Architecture Overview

┌─────────────────┐
│   Go SDK        │  ← Idiomatic Go API (this package)
│   (zerobus)     │
└────────┬────────┘
         │ CGO (Static Linking)
┌────────▼────────┐
│  Rust FFI Crate │  ← C-compatible wrapper
│ (zerobus-ffi)   │
└────────┬────────┘
         │
┌────────▼────────┐
│  Rust SDK       │  ← Core async implementation (Tokio)
│(zerobus-sdk-rs) │     - gRPC bidirectional streaming
└────────┬────────┘     - OAuth 2.0 authentication
         │              - Automatic recovery
         ▼
   Databricks
 Zerobus Service

The Go SDK consists of three layers:

  1. Go SDK Layer - Provides idiomatic Go APIs, manages object lifecycles, and handles Go-specific error handling
  2. FFI Layer - C-compatible interface that bridges Go and Rust, handling memory management across the boundary
  3. Rust Core - High-performance async implementation with gRPC streaming, OAuth, and automatic recovery

Data Flow

  1. Ingestion - Your app calls stream.IngestRecordOffset(data) or stream.IngestRecordsOffset(batch)
  2. Buffering - Records are placed in the landing zone with logical offsets
  3. Sending - Sender task sends records over gRPC with physical offsets
  4. Acknowledgment - Receiver task gets server ack and resolves the offset
  5. Recovery - If connection fails, supervisor reconnects and resends unacked records

Authentication Flow

The SDK uses OAuth 2.0 client credentials flow:

  1. SDK constructs authorization request with Unity Catalog privileges
  2. Sends request to {uc_endpoint}/oidc/v1/token with client credentials
  3. Token includes scoped permissions for the specific table
  4. Token is attached to gRPC metadata as Bearer token
  5. Fresh tokens are fetched automatically on each connection

Custom Authentication

For advanced use cases, you can implement the HeadersProvider interface to supply your own authentication headers.

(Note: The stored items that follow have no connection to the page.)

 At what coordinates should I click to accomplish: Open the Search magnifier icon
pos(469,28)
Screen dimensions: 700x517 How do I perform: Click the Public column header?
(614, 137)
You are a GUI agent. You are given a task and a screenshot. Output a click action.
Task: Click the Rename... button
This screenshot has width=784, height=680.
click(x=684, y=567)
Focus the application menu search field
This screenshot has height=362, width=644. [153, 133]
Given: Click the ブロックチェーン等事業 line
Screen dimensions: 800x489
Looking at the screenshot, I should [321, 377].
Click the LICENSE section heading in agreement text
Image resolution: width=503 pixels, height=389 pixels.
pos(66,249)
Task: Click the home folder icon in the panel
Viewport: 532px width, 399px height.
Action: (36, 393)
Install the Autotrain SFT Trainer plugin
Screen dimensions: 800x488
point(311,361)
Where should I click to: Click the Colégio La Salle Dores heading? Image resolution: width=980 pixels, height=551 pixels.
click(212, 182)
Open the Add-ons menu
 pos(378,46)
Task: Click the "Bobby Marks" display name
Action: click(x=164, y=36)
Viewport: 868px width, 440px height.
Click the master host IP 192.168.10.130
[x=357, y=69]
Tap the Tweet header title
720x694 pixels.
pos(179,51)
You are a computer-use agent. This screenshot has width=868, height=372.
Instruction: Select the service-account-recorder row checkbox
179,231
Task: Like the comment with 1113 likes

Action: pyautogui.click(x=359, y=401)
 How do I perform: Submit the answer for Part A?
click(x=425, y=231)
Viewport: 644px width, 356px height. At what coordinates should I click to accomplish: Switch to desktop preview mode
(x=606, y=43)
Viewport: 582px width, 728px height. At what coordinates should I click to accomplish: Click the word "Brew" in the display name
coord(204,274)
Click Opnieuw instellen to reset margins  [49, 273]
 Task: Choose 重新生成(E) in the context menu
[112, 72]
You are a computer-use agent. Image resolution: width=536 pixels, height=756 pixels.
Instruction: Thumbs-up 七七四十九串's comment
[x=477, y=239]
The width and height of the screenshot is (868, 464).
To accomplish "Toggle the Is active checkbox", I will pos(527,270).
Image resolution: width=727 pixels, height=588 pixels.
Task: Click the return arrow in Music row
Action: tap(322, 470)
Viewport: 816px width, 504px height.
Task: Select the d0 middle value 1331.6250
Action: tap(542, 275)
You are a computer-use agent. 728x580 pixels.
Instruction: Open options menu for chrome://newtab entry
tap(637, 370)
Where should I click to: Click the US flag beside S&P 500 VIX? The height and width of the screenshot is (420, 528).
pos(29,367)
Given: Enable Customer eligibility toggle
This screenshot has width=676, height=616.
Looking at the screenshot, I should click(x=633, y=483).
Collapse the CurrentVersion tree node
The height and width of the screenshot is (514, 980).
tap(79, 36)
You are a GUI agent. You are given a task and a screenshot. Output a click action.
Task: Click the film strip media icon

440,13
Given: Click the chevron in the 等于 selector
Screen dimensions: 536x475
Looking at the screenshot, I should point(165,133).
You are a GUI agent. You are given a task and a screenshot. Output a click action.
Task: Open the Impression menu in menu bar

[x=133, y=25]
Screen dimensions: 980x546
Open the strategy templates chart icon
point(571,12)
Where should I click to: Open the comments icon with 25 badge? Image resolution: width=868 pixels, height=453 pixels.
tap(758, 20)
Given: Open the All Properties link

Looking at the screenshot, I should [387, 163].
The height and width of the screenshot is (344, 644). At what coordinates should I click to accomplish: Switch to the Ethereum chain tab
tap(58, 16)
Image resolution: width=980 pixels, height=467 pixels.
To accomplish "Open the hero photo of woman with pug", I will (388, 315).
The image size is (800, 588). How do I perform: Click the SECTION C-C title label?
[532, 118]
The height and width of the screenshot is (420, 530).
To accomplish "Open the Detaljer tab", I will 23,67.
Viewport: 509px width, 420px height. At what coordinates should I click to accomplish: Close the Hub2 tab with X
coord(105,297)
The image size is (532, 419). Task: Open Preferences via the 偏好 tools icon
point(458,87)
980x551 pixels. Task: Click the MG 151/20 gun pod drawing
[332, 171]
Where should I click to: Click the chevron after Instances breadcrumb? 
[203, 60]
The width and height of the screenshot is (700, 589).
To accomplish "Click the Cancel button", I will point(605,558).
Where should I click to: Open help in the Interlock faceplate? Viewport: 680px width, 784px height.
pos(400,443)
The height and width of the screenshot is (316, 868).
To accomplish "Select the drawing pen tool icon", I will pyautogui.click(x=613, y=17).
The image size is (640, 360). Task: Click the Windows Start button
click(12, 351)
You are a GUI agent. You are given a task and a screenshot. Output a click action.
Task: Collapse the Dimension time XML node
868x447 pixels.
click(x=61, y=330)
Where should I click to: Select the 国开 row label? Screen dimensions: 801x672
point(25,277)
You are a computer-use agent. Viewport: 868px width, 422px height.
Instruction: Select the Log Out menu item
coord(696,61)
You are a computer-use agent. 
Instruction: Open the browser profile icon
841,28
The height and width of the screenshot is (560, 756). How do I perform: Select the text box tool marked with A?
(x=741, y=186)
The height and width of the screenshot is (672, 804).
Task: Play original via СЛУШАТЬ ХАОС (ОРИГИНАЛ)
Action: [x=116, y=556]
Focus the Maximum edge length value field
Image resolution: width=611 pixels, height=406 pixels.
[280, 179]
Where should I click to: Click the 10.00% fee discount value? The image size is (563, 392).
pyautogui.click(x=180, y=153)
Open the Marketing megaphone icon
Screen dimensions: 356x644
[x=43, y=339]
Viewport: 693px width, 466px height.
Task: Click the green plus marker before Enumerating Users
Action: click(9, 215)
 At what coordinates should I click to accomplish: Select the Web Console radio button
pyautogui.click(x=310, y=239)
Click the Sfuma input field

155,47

This is useful for integrating with a different OAuth provider, using a centralized token caching service, or implementing alternative authentication mechanisms.

Note: The headers you provide must still conform to the authentication protocol expected by the Zerobus service. The default OAuth implementation serves as the reference for the required headers (authorization and x-databricks-zerobus-table-name). This feature provides flexibility in how you source your credentials, not in changing the authentication protocol itself.

Example:

import zerobus "github.com/databricks/zerobus-sdk-go"

// Implement the HeadersProvider interface.
type MyCustomAuthProvider struct {
    tableName string
}

func (p *MyCustomAuthProvider) GetHeaders() (map[string]string, error) {
    // Custom logic to fetch and cache a token would go here.
    return map[string]string{
        "authorization":                    "Bearer <your-token>",
        "x-databricks-zerobus-table-name": p.tableName,
    }, nil
}

func example(sdk *zerobus.ZerobusSdk, tableProps zerobus.TableProperties) error {
    customProvider := &MyCustomAuthProvider{tableName: "catalog.schema.table"}

    stream, err := sdk.CreateStreamWithHeadersProvider(
        tableProps,
        customProvider,
        nil,
    )
    if err != nil {
        return err
    }
    defer stream.Close()

    offset, _ := stream.IngestRecordOffset(`{"data": "value"}`)
    log.Printf("Ingested at offset: %d", offset)
    return nil
}

Common use cases:

  • Token caching: Implement custom token refresh logic
  • Alternative auth mechanisms: Use different authentication providers
  • Dynamic credentials: Fetch credentials on-demand from secret managers

Usage Guide

This section provides detailed step-by-step documentation. For a quick start, see Quick Start. For working examples, see Examples.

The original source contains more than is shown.